Benché tedesco, anzi prussiano, che più prussiano non si può, e benché di professione facesse il magistrato al servizio della monarchia degli Hohenzollern, una delle più rigide e più militaresche dinastie dell’Ancien régime, Ernst Theodor Amadeus Hoffmann (Königsberg, 24 gennaio 1776-Berlino, 25 giugno 1822) ci appare, persino fisicamente – stando ai ritratti che possediamo -, ma soprattutto nell’indole e nel temperamento artistico, tutt’altro che un uomo del Nord, tutt’altro che rigido e militaresco, tutt’altro che piatto, pedestre, ottuso e disciplinato. Al contrario: pare un uomo del Mediterraneo, un greco o uno spagnolo, scaraventato, per uno di quegli scherzi del destino che tanto frequentemente ricorrono nella sua narrativa, fra le brume, le lande sabbiose, i laghi e le foreste in riva al Baltico, sullo sfondo di vecchi manieri semidiroccati che parlano delle glorie antiche e sanguigne dei Cavalieri dell’Ordine teutonico.

Ed egli, del resto, non fu un artista, ma una legione di artisti; non una creatura di carne e sangue, ma un vulcano in continua ebollizione; non un cittadino di questo mondo, ma un viandante smarrito proveniente da un’altra dimensione: quale, forse non lo sapeva neppure lui.  Magistrato, scrittore, pittore, musicista e critico musicale: egli fu tutto questo ed altro ancora, un sognatore inguaribile, un veggente, un frequentatore di mondi improbabili, eppure vicini, vicinissimi al nostro, quasi confinanti. Le lunghe basette che ne fanno un tipo latino, le guance incavate, i tratti energici e nervosi, lo sguardo perso, le narici fortemente arcuate, i capelli ricci e arruffati, confermano la prima impressione; la piega un po’ amara della bocca, d’altra parte, sembra dire: Che diavolo ci faccio, qui? Come ci sono capitato? Per favore, risvegliatemi. E fa pensare, quella piega, alla particolare idea che, dell’umorismo come fatto letterario, ebbe questo strano scrittore vissuto fra Sette e Ottocento, che sembra precorrere di oltre un secolo le intuizioni di Luigi Pirandello; anzi, sarebbe interessante verificare se proprio da lui non sia stato influenzato l’autore de Il fu Mattia Pascal e di Uno, nessuno e centomila. Per Hoffmann, infatti, che ama passare con estrema disinvoltura dal serio al comico, e dal tragico all’umoristico, praticamente senza sfumature e senza il ricorso ad un climax che prepari il lettore, in senso psicologico, al completo rovesciamento della prospettiva, vi è, nella vita, un elemento comico onnipresente, che si tratta solo di saper scorgere, e dal quale vi è molto, moltissimo da imparare; come se, per suo mezzo, ci venisse donata, nel bel mezzo della nostra esistenza quotidiana, una possibilità di saggezza che, se noi la sapessimo cogliere al momento opportuno, ci spalancherebbe delle prospettive affascinanti, che nemmeno una vita intera passata sui libri sarebbe in grado di offrirci.

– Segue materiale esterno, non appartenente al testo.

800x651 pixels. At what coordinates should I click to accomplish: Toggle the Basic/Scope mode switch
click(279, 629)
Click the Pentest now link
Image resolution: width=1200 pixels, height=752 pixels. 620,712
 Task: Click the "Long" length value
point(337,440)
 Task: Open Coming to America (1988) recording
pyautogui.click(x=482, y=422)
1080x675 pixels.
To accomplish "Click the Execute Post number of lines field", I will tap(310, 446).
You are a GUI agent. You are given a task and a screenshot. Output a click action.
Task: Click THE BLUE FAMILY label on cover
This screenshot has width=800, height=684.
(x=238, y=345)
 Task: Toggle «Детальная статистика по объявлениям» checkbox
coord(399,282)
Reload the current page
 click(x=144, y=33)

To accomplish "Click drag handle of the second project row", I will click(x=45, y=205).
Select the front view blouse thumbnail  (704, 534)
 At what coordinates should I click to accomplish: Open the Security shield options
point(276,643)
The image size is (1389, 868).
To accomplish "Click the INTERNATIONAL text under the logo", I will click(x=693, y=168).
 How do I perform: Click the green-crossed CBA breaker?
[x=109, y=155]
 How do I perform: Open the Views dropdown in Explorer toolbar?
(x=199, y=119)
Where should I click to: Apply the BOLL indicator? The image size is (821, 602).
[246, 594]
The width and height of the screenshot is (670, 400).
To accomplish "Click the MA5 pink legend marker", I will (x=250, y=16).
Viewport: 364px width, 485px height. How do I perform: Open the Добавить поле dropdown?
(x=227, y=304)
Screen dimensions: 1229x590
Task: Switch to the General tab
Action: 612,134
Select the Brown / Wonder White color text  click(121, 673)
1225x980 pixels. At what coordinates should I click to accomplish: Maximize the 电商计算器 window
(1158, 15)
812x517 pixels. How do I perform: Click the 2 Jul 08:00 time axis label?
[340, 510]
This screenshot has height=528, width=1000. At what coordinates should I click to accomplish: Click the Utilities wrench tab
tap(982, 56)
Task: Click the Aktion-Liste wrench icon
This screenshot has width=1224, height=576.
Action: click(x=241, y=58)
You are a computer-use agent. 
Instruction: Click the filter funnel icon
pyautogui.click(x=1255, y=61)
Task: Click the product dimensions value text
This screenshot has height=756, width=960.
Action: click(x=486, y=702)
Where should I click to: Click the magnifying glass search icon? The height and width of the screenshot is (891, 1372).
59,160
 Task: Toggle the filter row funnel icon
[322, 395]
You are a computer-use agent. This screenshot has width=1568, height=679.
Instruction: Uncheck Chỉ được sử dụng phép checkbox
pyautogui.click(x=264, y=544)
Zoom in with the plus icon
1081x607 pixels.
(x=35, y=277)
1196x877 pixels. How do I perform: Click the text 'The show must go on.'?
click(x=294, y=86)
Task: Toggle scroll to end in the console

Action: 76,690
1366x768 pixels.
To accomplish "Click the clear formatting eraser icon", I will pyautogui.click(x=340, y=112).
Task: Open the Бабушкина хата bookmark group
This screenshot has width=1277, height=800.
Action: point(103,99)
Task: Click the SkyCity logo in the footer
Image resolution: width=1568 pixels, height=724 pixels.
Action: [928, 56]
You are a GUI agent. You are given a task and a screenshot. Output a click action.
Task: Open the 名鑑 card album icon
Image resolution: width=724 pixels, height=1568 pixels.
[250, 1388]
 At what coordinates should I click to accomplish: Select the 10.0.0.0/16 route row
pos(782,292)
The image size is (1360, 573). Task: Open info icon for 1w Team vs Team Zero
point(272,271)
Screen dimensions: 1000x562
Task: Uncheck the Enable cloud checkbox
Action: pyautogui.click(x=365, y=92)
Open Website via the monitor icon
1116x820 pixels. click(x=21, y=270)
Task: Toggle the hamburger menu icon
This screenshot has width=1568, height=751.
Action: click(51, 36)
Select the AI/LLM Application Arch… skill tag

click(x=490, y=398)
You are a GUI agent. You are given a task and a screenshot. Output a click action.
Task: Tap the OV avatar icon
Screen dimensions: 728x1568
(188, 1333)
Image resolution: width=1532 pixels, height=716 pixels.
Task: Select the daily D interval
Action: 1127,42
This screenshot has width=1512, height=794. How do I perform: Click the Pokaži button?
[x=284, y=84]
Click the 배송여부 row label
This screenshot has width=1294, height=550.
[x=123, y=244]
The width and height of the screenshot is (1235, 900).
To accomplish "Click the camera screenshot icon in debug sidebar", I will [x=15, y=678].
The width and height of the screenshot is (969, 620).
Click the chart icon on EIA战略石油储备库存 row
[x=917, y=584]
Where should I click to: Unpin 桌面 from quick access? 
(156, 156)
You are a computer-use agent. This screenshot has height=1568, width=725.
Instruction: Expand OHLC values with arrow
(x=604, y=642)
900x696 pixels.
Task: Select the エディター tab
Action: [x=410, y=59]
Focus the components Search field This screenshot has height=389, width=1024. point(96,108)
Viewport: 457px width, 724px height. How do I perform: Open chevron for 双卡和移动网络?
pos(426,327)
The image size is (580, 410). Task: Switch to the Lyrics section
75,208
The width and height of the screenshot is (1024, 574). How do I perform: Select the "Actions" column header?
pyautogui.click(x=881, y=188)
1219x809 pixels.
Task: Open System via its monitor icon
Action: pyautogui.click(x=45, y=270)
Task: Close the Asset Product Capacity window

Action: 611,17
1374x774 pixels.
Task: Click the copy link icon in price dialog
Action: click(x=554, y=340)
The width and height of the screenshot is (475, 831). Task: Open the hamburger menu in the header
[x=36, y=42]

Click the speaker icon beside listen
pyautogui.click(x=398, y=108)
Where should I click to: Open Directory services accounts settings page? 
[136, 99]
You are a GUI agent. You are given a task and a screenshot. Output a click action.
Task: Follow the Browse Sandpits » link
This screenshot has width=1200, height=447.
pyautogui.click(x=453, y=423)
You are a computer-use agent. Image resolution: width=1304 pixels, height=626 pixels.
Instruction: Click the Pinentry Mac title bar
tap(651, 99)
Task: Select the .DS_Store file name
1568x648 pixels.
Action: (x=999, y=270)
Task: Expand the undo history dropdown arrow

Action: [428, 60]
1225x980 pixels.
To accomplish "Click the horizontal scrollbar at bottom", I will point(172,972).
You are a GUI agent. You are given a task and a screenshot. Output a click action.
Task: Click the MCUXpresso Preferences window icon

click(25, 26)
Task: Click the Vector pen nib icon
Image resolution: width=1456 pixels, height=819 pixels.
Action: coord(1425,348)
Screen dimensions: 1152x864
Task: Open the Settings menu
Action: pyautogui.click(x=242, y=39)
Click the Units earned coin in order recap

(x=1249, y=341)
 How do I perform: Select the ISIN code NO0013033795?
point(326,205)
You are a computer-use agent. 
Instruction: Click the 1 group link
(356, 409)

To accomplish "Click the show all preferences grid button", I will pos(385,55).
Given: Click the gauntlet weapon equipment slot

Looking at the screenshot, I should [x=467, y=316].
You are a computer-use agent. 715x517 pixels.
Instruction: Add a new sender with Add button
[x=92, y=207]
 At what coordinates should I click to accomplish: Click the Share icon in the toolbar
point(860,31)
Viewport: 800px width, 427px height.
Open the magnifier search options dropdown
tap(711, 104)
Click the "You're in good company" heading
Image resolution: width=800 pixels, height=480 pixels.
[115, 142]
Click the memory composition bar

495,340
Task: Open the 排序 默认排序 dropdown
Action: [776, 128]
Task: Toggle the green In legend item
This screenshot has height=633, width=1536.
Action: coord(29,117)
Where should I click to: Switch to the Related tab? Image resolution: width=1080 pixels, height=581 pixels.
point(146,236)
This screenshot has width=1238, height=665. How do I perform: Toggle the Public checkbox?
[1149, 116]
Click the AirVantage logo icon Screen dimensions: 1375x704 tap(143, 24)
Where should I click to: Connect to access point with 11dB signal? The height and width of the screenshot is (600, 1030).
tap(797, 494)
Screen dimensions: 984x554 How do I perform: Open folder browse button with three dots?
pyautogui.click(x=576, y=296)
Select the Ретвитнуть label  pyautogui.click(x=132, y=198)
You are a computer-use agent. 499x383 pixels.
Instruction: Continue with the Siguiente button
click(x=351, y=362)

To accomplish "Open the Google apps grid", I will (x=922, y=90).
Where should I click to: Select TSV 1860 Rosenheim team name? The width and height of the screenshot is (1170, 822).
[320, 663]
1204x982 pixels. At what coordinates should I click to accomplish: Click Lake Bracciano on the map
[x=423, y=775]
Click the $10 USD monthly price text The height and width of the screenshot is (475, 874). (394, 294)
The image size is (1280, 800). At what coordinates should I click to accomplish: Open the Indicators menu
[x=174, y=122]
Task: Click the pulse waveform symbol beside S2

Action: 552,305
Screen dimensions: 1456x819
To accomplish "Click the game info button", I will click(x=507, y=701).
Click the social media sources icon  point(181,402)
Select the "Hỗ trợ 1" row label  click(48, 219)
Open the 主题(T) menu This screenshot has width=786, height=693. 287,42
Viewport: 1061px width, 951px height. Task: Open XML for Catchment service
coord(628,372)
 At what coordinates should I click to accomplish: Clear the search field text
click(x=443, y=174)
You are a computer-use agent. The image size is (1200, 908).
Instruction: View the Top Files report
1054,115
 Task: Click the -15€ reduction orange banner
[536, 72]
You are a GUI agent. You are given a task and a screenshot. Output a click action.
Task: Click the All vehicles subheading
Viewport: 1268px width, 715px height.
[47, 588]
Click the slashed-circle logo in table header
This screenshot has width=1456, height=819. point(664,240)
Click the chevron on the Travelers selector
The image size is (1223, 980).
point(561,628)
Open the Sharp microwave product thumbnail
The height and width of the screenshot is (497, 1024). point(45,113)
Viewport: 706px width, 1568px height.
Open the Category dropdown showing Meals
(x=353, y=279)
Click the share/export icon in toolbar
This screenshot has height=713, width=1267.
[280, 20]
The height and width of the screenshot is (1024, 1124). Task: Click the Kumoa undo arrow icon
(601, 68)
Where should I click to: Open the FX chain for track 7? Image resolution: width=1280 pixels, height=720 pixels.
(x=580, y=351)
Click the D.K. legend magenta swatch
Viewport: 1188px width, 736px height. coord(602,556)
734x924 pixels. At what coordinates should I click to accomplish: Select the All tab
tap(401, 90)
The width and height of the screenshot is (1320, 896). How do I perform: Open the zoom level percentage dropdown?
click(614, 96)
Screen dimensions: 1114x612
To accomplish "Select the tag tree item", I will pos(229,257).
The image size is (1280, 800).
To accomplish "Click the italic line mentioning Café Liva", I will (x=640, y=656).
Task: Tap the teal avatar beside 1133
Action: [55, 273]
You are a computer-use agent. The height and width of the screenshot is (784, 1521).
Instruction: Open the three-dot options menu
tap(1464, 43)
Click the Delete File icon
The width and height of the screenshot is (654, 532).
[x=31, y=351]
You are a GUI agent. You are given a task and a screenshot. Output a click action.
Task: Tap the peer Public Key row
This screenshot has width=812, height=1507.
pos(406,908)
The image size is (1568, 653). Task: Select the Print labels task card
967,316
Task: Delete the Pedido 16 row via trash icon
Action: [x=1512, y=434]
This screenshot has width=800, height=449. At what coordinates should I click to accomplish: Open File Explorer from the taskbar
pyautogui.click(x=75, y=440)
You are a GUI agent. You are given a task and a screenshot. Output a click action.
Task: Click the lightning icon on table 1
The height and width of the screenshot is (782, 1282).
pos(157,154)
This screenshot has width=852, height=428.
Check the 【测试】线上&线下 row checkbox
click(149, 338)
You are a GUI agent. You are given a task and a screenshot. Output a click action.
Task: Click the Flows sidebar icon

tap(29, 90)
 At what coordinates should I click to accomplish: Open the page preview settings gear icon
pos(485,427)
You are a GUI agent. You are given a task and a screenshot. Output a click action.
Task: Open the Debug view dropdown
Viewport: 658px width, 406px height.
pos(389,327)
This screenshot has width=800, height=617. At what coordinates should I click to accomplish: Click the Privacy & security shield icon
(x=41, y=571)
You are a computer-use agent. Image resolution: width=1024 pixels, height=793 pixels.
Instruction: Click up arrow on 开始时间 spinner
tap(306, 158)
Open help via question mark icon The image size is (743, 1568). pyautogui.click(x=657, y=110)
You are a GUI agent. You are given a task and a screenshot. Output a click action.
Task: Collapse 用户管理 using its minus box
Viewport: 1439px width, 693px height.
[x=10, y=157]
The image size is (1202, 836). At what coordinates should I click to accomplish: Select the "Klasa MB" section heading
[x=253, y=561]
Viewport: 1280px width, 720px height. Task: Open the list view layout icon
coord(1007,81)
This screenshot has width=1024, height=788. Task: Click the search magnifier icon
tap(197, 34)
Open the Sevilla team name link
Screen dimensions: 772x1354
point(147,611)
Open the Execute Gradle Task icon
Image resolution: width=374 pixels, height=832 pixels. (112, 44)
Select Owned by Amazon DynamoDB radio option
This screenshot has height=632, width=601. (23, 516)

Eppure, egli fu tutto, tranne che un bohémienne Se gli sarebbe piaciuto esserlo, e se in certi periodi parve esserlo, questo è un altro discorso: ma è certo che non poteva prendersi quel lusso per davvero. Doveva mantenere se stesso e la moglie, una ragazza polacca sposata dopo aver rotto il fidanzamento con la cugina, e che sarebbe stata il grande amore della sua vita (il che non gli avrebbe impedito di provare una insolita passione per una fanciulla tredicenne, che poi si sarebbe fidanzata e avrebbe sposato un altro, una delle sue allieve di musica: ecco un curioso parallelismo con Edgar Allan Poe); aveva un decoroso impiego statale, quello di rappresentante della giustizia del suo re, Federico Guglielmo III, sovrano "illuminato" quanto si vuole, ma pur sempre assoluto, e, per giunta, proteso a difendere il trono e l’esistenza stessa della Prussia contro la cupidigia napoleonica, impiego che doveva conciliare con la sua tendenza alle bevute con gli amici, alle caricature irriverenti, e agli scandali che inevitabilmente ne derivavano; ed ebbe anche la ventura di vivere e lavorare in uno dei periodi più travagliati e turbinosi nella storia della sua patria, quello delle guerre napoleoniche. E non si deve credere che le vittorie schiaccianti dei francesi, l’umiliazione della Prussia, la rinascita (effimera) della Polonia, infine la Restaurazione, lo lasciassero freddo e distante, perché, nonostante il suo temperamento romantico e appassionato, egli si sentiva realmente tedesco, anzi, prussiano, e, come tale, in quegli anni specialmente, tutt’altro che insensibile al richiamo del nazionalismo: come si vede, fra l’altro, nel fortunato melodramma, o meglio, recita cantata (SingspielUndine, rappresentata a Berlino il 3 agosto 1816, in pieno clima, appunto, di restaurazione e di rivincita del nazionalismo tedesco (non ancora pangermanismo) contro il cosmopolitismo rivoluzionario e illuminista venuto dalla Francia.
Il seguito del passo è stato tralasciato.